[Task description] Reproduce exactly the lines below, from the first through the one containing "Task: Click the Set Color button", and nothing more.

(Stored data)
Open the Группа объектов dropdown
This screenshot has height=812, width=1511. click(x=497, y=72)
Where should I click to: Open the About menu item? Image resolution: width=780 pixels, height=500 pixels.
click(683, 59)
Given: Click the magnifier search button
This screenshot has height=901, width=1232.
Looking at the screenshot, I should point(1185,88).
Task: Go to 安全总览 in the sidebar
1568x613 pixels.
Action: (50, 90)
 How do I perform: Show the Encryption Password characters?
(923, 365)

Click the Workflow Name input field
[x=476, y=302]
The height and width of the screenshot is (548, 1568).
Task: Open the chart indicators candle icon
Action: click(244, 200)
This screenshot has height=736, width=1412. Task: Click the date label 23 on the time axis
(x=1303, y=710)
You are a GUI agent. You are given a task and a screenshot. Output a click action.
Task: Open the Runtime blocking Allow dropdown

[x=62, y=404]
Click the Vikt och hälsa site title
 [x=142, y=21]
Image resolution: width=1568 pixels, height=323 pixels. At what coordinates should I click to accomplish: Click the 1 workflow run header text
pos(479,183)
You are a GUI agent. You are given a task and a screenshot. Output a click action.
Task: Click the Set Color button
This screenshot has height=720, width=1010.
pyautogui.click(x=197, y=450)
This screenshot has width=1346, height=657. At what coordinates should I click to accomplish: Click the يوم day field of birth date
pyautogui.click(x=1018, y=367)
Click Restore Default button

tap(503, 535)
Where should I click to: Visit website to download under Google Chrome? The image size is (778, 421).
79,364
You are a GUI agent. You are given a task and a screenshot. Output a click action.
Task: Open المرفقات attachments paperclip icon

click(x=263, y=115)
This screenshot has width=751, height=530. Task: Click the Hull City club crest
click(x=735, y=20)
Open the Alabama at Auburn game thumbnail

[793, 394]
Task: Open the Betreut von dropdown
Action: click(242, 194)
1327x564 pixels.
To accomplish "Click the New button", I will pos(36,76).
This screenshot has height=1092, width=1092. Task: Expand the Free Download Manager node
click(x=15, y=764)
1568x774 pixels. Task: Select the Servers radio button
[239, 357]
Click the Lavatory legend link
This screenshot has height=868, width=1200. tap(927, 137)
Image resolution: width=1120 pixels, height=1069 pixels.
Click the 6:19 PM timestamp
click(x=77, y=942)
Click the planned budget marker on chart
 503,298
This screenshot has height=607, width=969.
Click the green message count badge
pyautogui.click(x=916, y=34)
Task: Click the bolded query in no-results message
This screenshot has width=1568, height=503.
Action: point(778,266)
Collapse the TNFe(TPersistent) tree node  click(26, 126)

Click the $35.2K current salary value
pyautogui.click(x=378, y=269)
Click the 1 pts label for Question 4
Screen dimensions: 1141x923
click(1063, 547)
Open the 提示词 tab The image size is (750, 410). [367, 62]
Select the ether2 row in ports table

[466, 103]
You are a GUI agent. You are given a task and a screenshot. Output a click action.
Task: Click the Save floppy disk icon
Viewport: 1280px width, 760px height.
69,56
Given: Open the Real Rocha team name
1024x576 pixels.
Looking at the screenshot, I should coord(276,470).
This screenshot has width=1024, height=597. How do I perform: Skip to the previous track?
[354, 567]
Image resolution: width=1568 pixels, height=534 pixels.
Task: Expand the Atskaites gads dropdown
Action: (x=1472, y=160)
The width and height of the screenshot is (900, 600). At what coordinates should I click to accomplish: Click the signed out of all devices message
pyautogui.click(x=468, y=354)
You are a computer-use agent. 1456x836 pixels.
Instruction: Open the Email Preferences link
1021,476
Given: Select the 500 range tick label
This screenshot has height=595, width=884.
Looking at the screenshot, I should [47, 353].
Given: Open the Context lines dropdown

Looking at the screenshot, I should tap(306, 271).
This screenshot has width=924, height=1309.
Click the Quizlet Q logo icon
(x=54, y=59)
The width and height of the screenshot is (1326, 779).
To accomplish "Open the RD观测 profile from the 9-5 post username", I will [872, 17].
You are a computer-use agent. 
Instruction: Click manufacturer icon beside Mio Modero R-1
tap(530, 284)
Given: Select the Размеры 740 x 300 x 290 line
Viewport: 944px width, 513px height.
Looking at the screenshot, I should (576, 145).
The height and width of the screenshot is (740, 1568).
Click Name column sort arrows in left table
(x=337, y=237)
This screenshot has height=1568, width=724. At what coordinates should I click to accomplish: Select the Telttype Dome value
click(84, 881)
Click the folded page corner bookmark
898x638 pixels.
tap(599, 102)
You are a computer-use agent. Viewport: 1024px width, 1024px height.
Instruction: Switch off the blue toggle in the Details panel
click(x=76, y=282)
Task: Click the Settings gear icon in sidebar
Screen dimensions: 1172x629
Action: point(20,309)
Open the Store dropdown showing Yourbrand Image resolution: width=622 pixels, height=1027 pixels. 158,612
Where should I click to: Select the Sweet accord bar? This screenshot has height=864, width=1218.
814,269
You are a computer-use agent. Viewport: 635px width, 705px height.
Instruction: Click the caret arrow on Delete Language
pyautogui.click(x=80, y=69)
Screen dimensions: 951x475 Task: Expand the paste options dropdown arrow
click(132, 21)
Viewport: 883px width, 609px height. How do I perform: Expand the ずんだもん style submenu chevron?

[Output of the exercise]
Open the Группа объектов dropdown
This screenshot has height=812, width=1511. click(x=497, y=72)
Where should I click to: Open the About menu item? Image resolution: width=780 pixels, height=500 pixels.
click(683, 59)
Given: Click the magnifier search button
This screenshot has height=901, width=1232.
Looking at the screenshot, I should point(1185,88).
Task: Go to 安全总览 in the sidebar
1568x613 pixels.
Action: (50, 90)
 How do I perform: Show the Encryption Password characters?
(923, 365)

Click the Workflow Name input field
[x=476, y=302]
The height and width of the screenshot is (548, 1568).
Task: Open the chart indicators candle icon
Action: click(244, 200)
This screenshot has height=736, width=1412. Task: Click the date label 23 on the time axis
(x=1303, y=710)
You are a GUI agent. You are given a task and a screenshot. Output a click action.
Task: Open the Runtime blocking Allow dropdown

[x=62, y=404]
Click the Vikt och hälsa site title
 [x=142, y=21]
Image resolution: width=1568 pixels, height=323 pixels. At what coordinates should I click to accomplish: Click the 1 workflow run header text
pos(479,183)
You are a GUI agent. You are given a task and a screenshot. Output a click action.
Task: Click the Set Color button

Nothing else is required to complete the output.